Per la difesa l’uomo non dovrebbe lasciare la Confederazione
La difesa invece ha auspicato di rinunciare all’allontanamento: il suo cliente, ha sottolineato il legale in aula, ha lo statuto di rifugiato ammesso provvisoriamente dal 2013, cosa che parla a sfavore di un’espulsione facoltativa dalla Svizzera. Inoltre l’uomo non potrebbe tornare semplicemente nel suo Paese d’origine in quanto non sarebbe in grado di cavarsela a causa della malattia psichica di cui soffre fin dalla sua infanzia. Va anche considerato che la sua famiglia vive in Svizzera. L’avvocato difensore ha quindi chiesto una misura stazionaria e l’immediato rilascio dalla detenzione preventiva.
Motivando la sentenza, la giudice ha affermato che a causa della gravità della malattia il rischio di ulteriori reati è elevato. Per questo motivo è necessaria una misura stazionaria in un istituto chiuso, anche nell’interesse dell’imputato stesso. Non ci sono segnali che indichino che questi voglia integrarsi nella società elvetica o che avesse tentato di farlo, ha aggiunto. A causa del suo “fanatismo religioso”, l’uomo aveva perso posti d’apprendistato e di lavoro e viveva dell’assistenza sociale.
Il 30enne ha espresso a più riprese il desiderio di emigrare in un Paese musulmano, il che prova che non vuole rimanere in Svizzera, ha detto la giudice, prima di aggiungere che anche se la terapia dovesse avere successo, il rischio di recidiva rimane elevato. L’interesse pubblico all’espulsione prevale quindi sull’interesse dell’imputato a restare nella Confederazione.

Dati mostrati =

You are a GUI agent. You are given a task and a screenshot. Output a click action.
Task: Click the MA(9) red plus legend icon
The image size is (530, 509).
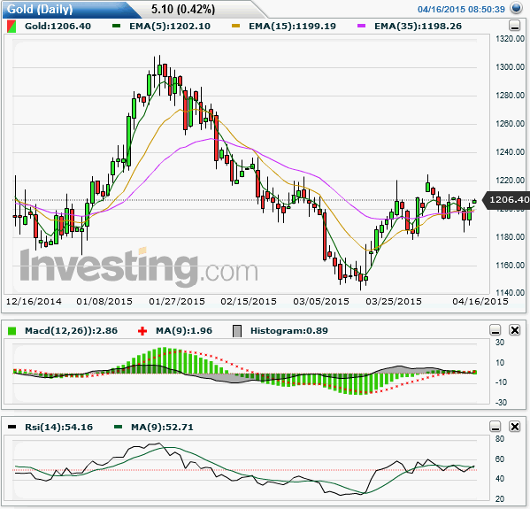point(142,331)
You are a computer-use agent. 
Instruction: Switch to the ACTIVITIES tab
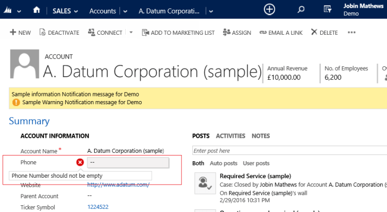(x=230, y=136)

Consegna = Prosegui il testo sulla sentenza relativa all'espulsione del trentenne, riprendendo subito dopo la sua ultima frase.

Risposta =
Minacce “molto serie”
L’imputato era accusato di aver contattato, mentre era in Svizzera, la redazione di Charlie Hebdo, minacciandola di gravi conseguenze se avesse pubblicato vignette che ritraevano il profeta Maometto.
Secondo l’accusa, l’editore del settimanale aveva considerato la minaccia molto seria. Le intimidazioni non solo erano scaturite in una denuncia penale presso le autorità giudiziarie francesi, ma avevano anche avuto un impatto sulla redazione: poco dopo che erano emerse, tre dipendenti si sono assentati per motivi di salute, si legge nell’atto d’accusa.
Le provocatorie vignette su Maometto della rivista satirica francese hanno ripetutamente scatenato proteste nei Paesi musulmani. Il 7 gennaio 2015, due uomini (poi uccisi dalle forze dell’ordine) avevano compiuto un attacco terroristico di matrice islamica presso la sede di Charlie Hebdo a Parigi, in cui morirono otto membri della redazione e altre quattro persone.